Relato:

Depresión anímica

Manolo, 48 años, 2017.

Bueno, voy a contar un poco mi experiencia con la Terapia Floral y cómo me ha ido.

Cuando empecé me encontraba bastante mal y muy agotado, tenía un problema con mi mujer, su confianza en mí no era muy buena, y ya no digo sus celos, que no me dejaban vivir una vida como debe vivir cualquier persona, con esa libertad para poder hacer, decidir, hablar y relacionarme con la tranquilidad de que no me estén observando y juzgando por lo que hago o digo. Esto se agravaba como mi forma de ser. Yo siempre me he sentido responsable y dedicado a mi trabajo y, en esta situación, el trabajo se convirtió en mi refugio para huir de aquella vida tan limitada en la que me encontraba. Esto, con el tiempo, me fue pasando factura, cada día me sentía más cansado, más estresado, más triste, pues mi vida era siempre lo mismo, una vida muy triste y sin alicientes.

Empecé con la Terapia Floral, que para mí era algo desconocido, pero a la vez sentía la curiosidad de ver por mí mismo si daría resultado. Después de probar durante años con psicólogos, psiquiatras e interminables tratamientos de pastillas, fui dándome cuenta de que lo único que hacían era tranquilizarme y enmascarar de alguna manera el dolor y el malestar que sentía, lo cual fue una pérdida de tiempo y dinero que no recuperaré, y sin resultado alguno, pues mis problemas seguían estando ahí, no se solucionaban, que era lo que yo quería, ponerle solución y empezar a vivir de otra manera.

«Las pastillas lo único que hacían era enmascarar el dolor y el malestar que sentía, lo cual fue una pérdida de tiempo.»

Con la Terapia Floral, conforme ha ido pasando el tiempo, me he ido dando cuenta de algunos de mis errores, comportamientos que no eran los más adecuados pues yo me limitaba a hacer todo lo que podía tanto en el trabajo como en la casa sin dar muchas explicaciones y sin relacionarme ni con mi mujer ni con mis hijas.
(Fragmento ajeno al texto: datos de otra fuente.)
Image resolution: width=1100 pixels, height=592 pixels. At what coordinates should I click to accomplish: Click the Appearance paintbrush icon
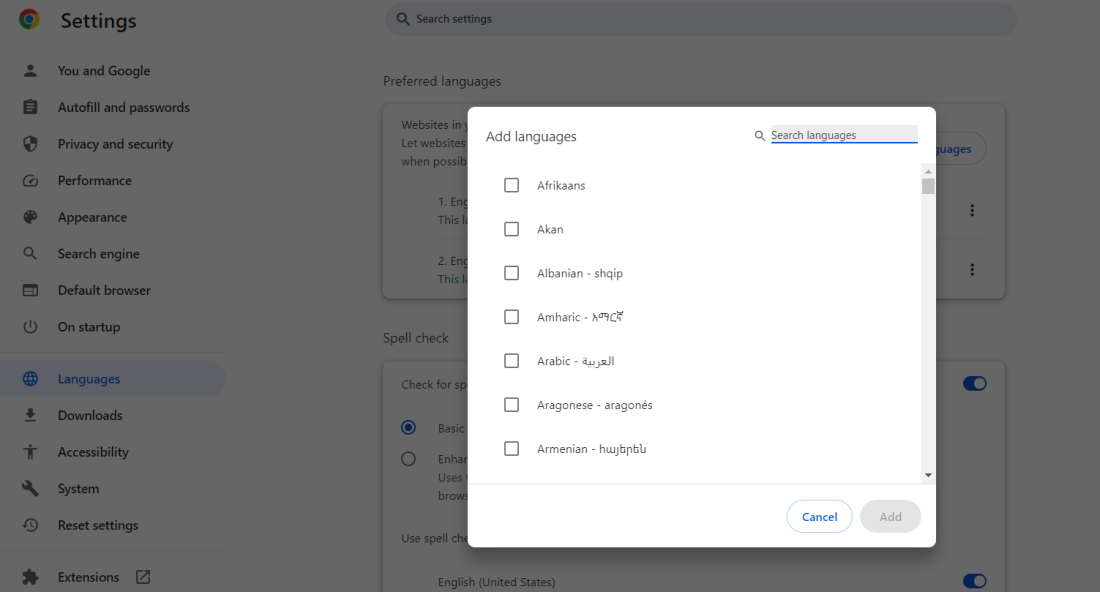point(31,217)
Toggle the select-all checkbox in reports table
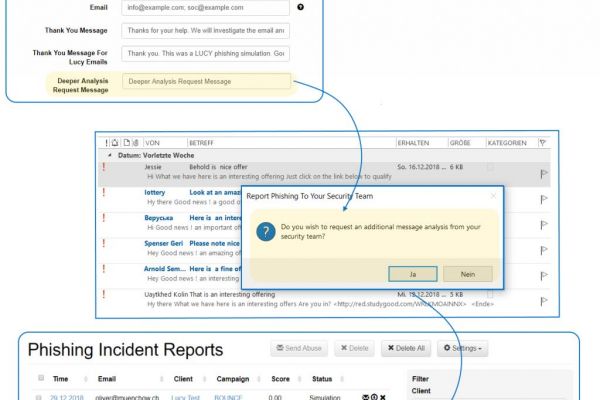 (41, 379)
Sentía que mis hijas cada día estaban más lejos de mí e incluso no me sentía querido por ellas, pero el problema era yo que cada día me distanciaba más de ellas porque estaba mal, me sentía mal y se daban cuenta de ello.

«Sé que la forma de seguir adelante la tengo que ir viendo por mí mismo.»
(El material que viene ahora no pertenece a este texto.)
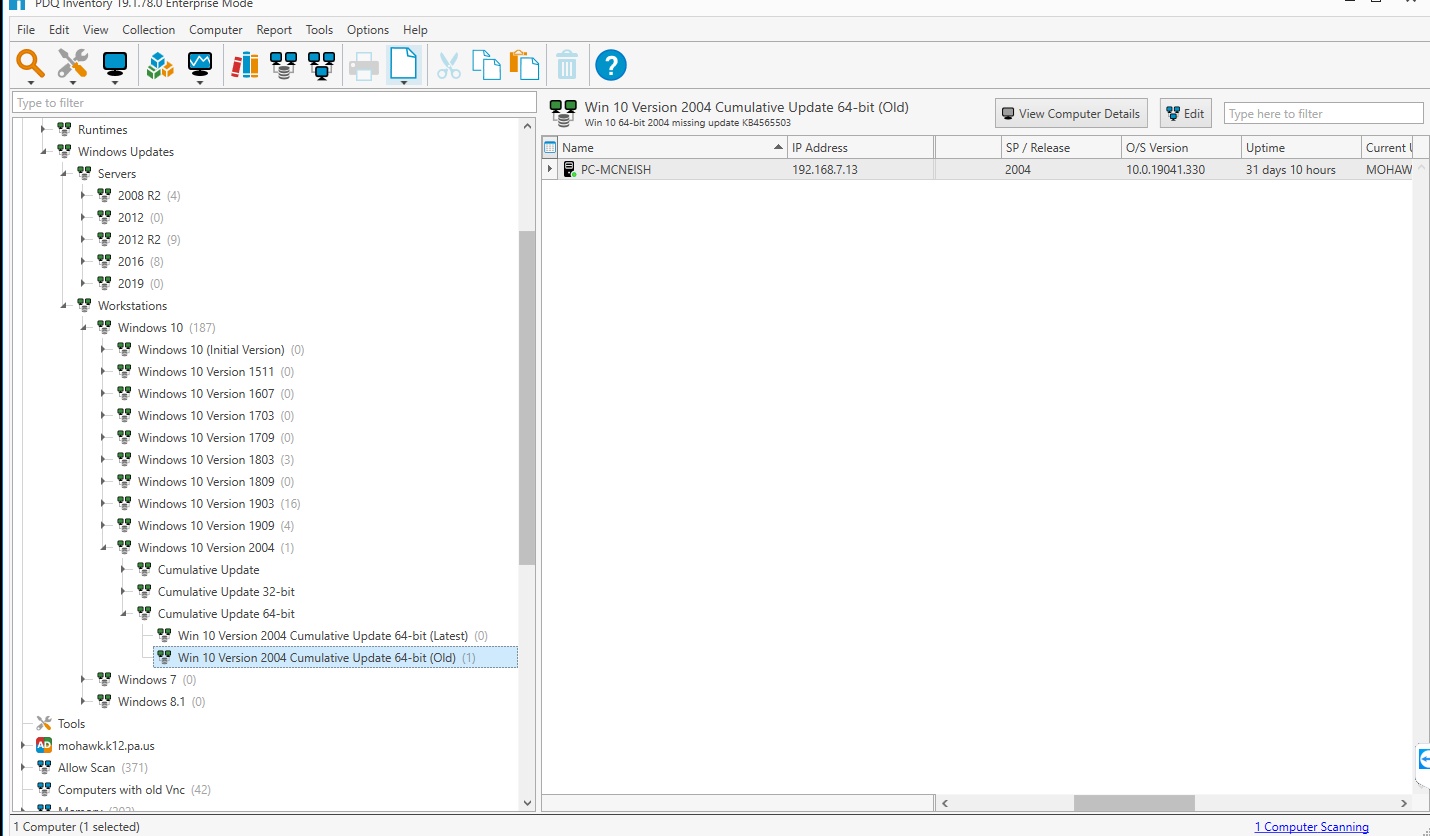
Task: Select Windows 10 Version 1903 collection
Action: coord(205,504)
Sin embargo, hoy en día mi relación con ellas ha mejorado bastante, hablamos más y decimos las cosas de otra forma diferente e incluso me dicen que he cambiado bastante, aunque yo me siento que aun puedo mejorar mucho más y que me queda un largo trecho por delante que quiero seguir mejorando. Sé que la forma de seguir adelante la tengo que ir viendo por mí mismo. Con el tiempo he visto que las cosas se pueden ver de diferente forma. A la hora de afrontar los problemas o decidir no sirve de nada darles vueltas y sufrir por ellos, hay que darles una solución y dársela con el corazón, hay que afrontarlos y aceptarlos como son y seguir viviendo, porque nadie va a hacerlo por ti, y las cosas que no te aportan nada bueno hay que irlas apartando de tu lado, igual con las personas, que tienes que ver si realmente te dan y aportan cosas buenas.

«A la hora de afrontar los problemas o decidir no sirve de nada darles vueltas y sufrir por ellos, hay que darles una solución y dársela con el corazón.»